Can the care transitions measure predict rehospitalization risk or home health nursing use of home healthcare patients?

J Healthc Qual. 2013 Sep-Oct;35(5):32-40. doi: 10.1111/jhq.12023.


The Care Transitions Measure (CTM) was designed to assess the quality of patient transitions from the hospital. Many hospitals are using the measure to inform their efforts to improve transitional care. We sought to determine if the measure would have utility for home healthcare providers by predicting newly admitted patients at heightened risk for emergency department use, rehospitalization, or increased home health nursing visits. The CTM was administered to 495 home healthcare patients shortly after hospital discharge and home healthcare admission.
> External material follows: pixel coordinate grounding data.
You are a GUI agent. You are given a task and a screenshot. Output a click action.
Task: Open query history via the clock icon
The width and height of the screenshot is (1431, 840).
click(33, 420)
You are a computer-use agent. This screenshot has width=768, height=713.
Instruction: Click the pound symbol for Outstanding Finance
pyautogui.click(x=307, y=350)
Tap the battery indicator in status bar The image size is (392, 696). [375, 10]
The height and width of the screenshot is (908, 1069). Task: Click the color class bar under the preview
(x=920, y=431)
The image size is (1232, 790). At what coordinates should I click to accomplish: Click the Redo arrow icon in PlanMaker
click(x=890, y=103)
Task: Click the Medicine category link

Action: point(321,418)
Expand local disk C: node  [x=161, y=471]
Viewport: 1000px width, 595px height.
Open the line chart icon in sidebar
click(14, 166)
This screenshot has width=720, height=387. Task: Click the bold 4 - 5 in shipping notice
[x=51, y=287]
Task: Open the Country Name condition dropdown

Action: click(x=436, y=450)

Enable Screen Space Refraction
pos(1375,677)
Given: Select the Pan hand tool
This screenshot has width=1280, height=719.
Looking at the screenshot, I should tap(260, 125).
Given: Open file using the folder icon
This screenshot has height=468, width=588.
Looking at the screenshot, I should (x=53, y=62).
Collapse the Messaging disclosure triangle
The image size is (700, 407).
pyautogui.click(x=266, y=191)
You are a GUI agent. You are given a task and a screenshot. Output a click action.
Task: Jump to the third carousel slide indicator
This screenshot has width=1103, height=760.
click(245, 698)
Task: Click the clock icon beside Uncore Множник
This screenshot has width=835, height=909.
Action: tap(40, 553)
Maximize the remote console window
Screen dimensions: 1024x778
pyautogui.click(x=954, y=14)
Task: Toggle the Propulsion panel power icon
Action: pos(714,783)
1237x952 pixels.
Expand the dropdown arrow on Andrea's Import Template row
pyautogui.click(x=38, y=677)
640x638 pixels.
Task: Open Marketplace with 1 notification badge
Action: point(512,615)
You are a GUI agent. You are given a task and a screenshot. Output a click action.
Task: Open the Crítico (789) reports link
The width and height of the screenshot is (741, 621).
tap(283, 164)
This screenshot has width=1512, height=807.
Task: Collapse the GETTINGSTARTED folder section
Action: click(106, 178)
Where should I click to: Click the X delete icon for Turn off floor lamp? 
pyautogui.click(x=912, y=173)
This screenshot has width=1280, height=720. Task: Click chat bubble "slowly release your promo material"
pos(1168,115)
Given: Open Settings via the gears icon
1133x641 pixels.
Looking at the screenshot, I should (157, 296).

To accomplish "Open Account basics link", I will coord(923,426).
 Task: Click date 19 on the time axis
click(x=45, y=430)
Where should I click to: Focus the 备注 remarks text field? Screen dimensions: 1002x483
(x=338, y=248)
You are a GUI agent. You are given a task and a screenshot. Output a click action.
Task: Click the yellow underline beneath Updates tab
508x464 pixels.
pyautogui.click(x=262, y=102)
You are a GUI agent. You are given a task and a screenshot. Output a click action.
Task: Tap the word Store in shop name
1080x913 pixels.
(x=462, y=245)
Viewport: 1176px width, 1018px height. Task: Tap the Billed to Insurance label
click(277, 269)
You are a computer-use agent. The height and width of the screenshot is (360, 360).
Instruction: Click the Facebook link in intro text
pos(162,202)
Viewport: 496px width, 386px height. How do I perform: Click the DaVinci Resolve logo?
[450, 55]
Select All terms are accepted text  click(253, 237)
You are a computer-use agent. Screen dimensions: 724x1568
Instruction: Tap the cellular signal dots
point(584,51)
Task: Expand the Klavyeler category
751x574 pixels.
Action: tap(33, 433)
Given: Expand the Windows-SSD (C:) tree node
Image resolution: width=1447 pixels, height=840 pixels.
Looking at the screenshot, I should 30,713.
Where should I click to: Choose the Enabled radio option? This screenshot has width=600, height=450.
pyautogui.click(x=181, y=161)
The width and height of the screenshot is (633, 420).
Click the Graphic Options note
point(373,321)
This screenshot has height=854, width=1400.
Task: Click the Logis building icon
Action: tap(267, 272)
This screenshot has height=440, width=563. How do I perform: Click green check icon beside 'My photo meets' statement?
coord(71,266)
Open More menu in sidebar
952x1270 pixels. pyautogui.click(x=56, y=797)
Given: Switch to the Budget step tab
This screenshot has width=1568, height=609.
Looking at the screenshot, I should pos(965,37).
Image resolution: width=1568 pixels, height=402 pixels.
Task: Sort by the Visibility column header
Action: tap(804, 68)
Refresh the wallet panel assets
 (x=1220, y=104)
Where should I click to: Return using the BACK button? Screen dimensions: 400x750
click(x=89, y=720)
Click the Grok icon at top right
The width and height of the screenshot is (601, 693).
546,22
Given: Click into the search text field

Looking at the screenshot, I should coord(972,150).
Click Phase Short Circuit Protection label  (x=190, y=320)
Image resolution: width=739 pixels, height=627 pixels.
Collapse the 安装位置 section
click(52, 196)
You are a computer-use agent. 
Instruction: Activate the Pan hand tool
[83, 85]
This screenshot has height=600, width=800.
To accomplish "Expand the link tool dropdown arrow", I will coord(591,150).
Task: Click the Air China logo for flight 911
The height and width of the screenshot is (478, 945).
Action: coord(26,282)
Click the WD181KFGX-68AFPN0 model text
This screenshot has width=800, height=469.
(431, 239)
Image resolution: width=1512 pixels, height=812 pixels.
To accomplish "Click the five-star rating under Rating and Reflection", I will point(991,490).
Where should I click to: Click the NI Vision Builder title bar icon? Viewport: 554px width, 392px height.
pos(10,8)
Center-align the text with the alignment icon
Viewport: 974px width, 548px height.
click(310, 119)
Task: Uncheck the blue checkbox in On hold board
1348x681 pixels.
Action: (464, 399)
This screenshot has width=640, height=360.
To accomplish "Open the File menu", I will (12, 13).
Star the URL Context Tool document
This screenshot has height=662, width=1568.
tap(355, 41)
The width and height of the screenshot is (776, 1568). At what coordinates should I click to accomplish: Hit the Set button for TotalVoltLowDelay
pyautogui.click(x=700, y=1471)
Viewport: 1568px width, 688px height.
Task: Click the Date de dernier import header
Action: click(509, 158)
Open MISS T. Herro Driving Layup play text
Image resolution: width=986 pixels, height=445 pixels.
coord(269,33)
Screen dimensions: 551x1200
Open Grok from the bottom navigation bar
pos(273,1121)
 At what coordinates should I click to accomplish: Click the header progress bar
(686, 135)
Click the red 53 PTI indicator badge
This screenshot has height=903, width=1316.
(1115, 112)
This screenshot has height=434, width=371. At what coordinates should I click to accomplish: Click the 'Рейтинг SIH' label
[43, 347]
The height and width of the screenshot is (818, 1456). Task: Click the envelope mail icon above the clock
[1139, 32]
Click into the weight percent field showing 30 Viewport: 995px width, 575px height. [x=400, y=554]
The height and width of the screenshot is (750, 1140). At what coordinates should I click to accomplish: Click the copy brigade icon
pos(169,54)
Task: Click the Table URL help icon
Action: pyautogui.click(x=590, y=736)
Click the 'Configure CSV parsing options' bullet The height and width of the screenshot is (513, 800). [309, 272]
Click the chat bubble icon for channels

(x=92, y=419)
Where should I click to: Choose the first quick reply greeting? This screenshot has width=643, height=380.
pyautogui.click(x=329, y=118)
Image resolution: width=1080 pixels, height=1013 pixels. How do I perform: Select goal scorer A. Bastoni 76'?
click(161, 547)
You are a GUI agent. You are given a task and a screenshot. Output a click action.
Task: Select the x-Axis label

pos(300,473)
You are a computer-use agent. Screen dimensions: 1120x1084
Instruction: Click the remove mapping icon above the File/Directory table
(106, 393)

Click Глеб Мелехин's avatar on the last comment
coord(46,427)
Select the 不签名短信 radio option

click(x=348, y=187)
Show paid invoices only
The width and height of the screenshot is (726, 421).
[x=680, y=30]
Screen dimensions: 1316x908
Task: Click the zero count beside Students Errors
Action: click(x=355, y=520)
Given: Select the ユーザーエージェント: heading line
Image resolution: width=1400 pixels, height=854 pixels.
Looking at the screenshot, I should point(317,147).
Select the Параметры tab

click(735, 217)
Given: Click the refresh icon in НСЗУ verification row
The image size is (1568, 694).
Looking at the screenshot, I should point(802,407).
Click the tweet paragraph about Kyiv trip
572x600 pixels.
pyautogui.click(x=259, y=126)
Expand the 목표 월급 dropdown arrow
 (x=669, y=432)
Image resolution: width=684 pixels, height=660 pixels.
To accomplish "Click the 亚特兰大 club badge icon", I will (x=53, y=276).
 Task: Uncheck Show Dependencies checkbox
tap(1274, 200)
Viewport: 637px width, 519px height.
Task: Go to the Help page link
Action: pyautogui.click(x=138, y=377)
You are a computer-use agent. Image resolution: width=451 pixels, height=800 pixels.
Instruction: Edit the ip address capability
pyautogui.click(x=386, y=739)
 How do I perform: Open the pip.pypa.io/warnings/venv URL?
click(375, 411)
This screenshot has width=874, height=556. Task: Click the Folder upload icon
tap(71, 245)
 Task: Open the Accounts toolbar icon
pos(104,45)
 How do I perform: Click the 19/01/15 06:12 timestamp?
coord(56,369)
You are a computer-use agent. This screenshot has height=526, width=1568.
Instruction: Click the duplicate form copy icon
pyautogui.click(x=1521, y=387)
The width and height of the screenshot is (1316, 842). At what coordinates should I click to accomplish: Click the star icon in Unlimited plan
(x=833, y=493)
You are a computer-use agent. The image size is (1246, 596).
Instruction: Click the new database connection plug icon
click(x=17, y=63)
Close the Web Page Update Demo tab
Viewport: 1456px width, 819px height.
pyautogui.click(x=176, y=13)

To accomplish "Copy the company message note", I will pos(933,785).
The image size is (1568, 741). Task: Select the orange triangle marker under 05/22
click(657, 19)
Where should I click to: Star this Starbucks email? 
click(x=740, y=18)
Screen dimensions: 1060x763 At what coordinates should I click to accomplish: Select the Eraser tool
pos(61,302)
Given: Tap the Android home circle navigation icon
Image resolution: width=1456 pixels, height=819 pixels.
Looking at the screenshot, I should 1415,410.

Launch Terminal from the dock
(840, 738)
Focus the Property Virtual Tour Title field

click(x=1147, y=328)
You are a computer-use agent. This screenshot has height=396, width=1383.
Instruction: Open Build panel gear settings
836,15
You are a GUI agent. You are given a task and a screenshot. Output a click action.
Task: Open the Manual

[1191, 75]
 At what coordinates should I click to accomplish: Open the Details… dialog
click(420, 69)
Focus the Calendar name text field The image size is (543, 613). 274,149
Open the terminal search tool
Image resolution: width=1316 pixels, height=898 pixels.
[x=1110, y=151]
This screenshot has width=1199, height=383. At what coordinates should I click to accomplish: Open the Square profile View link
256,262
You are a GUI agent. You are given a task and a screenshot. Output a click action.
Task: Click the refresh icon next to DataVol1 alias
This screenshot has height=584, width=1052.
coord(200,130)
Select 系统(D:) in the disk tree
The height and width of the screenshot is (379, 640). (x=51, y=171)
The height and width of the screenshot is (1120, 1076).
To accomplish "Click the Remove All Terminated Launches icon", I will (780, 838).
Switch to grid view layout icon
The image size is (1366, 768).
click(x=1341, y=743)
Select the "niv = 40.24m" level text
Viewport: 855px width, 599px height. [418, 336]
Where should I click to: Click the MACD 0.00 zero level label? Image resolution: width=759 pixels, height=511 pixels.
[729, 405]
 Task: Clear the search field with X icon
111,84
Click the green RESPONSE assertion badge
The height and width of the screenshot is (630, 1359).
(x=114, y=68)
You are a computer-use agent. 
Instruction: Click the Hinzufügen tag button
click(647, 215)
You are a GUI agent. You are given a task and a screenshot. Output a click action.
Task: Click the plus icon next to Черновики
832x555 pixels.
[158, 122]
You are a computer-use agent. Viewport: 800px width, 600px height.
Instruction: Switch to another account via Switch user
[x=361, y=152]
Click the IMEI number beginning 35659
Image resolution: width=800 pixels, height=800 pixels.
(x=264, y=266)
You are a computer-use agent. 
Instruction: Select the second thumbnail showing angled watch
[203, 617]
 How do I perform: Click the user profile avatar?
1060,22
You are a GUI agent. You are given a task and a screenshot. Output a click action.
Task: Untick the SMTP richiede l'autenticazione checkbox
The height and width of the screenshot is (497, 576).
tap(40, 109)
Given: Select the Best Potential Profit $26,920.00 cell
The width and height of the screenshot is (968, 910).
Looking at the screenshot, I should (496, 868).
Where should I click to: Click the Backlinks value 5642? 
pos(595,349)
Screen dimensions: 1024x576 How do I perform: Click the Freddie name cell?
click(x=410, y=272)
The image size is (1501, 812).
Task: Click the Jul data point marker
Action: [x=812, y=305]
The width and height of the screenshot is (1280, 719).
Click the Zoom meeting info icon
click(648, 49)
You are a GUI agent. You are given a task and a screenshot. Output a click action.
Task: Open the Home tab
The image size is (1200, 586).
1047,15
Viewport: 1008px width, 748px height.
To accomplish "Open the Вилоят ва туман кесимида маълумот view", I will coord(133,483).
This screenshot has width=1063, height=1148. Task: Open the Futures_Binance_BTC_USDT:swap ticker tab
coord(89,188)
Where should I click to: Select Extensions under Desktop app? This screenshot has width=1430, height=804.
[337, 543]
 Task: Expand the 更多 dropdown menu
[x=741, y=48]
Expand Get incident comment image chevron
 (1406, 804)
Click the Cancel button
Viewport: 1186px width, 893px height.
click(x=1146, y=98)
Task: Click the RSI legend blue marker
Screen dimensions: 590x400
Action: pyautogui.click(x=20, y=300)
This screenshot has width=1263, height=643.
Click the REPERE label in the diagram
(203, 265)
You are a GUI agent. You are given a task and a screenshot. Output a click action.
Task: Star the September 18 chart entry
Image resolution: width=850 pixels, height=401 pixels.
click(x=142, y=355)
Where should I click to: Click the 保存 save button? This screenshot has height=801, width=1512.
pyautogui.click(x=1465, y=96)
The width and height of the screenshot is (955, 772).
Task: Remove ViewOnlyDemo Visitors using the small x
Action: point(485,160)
Follow-up interviews were completed 30 and 60 days post hospital discharge. Interview data were supplemented with agency assessment and service use data. We did not find evidence that the CTM could predict home healthcare patients having an elevated risk for emergent care, rehospitalization, or higher home health nursing use. Because Medicare/Medicaid-certified home healthcare providers already use a comprehensive, mandated start of care assessment, the CTM may not provide them additional crucial information. Process and outcome measurement is increasingly becoming part of usual care. Selection of measures appropriate for each service setting requires thorough site-specific evaluation. In light of our findings, we cannot recommend the CTM as an additional measure in the home healthcare setting.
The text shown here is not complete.